Potts Point Water Profile is available here:
http://www.sydneywater.com.au/SW/water-the-environment/how-we-manage-sydney-s-water/waterquality/typical-drinking-water-analysis/index.htm

And lists these areas:

Auburn (part)
Botany Bay
Bankstown (part)
Burwood
Canterbury
Canada Bay
Hurstville
Kogarah
Leichhardt
Marrickville
Randwick
Rockdale
South Sydney
Strathfield
Sydney
Waverley
Woollahra


----------



## NewtownClown (19/10/13)

no filtration plant at Potts Point!
You mean Potts_* HILL*_, 23 km south west of Potts Point.

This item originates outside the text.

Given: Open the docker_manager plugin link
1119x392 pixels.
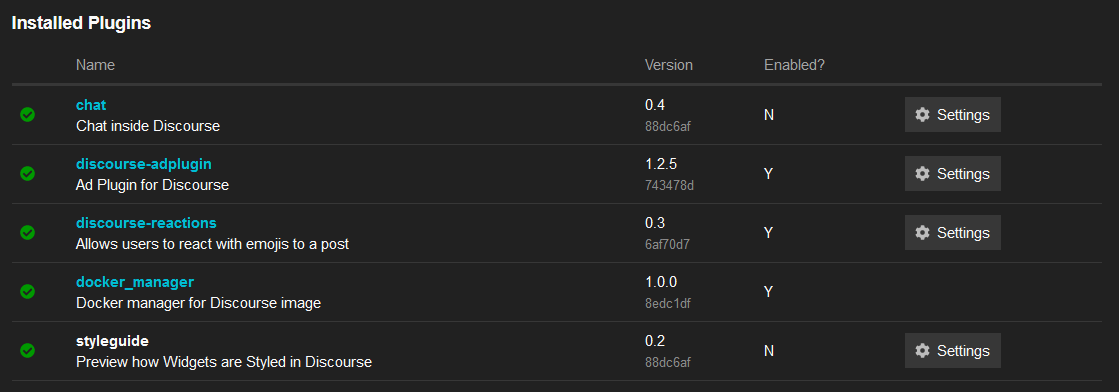Looking at the screenshot, I should (135, 282).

Also note, at times the supply comes from the desalination plant, at the moment it is shut down waiting for the next drought


----------



## hsb (19/10/13)

Whoops! Yes. Potts Hill. Hadn't had my morning coffee. (or beer) :unsure:

**Mods - please can you amend title and first post text from Potts Point to Potts Hill*

How can you tell when supply does come from Desalination plant? Is there a profile for that water?

Anyway, the broader point stands, it'd be great to pool some knowledge from other local brewers using the same water supply.


----------



## bradsbrew (19/10/13)

hsb said:


> **Mods - please can you amend title and first post text from Potts Point to Potts Hill*


Done.


----------



## Pokey (8/11/13)

I'm making an Irish Red ale tomorrow. 
5.1 kg Marris otter, 170 grams crystal 120, 170 grams crystal 40 and 170 grams roast malt
28.5 litres water in the mash, BIAB, 2 litre "sparge"

I was thinking of adding 7 grams calcium chloride and 5 grams Epsom salt, magnesium sulfate.

EZWater calculates 75 ppm Ca, 20 ppm Mg, 14 ppm Na, 139 ppm Cl, 73 ppm SO4. Chloride/Sulfate ratio 1.9.

Does this look like a good starting point?

I was thinking a little salt would be ok to add as well but EZWater didn't have the option.


----------



## motch02 (21/3/14)

Without much knowledge on "brewing" & water does any one have any basic changes they can suggest for Potts Hill and would you recommend brewing with a percentage of distilled water?


----------